For every entry, output the exact wording.

########################################

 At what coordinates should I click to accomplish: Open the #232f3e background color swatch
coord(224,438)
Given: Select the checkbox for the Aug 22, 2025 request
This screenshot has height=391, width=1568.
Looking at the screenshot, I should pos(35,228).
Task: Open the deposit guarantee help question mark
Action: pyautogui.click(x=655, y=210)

########################################

**EXERCISE RESPONSE:**
 At what coordinates should I click to accomplish: Open the #232f3e background color swatch
coord(224,438)
Given: Select the checkbox for the Aug 22, 2025 request
This screenshot has height=391, width=1568.
Looking at the screenshot, I should pos(35,228).
Task: Open the deposit guarantee help question mark
Action: pyautogui.click(x=655, y=210)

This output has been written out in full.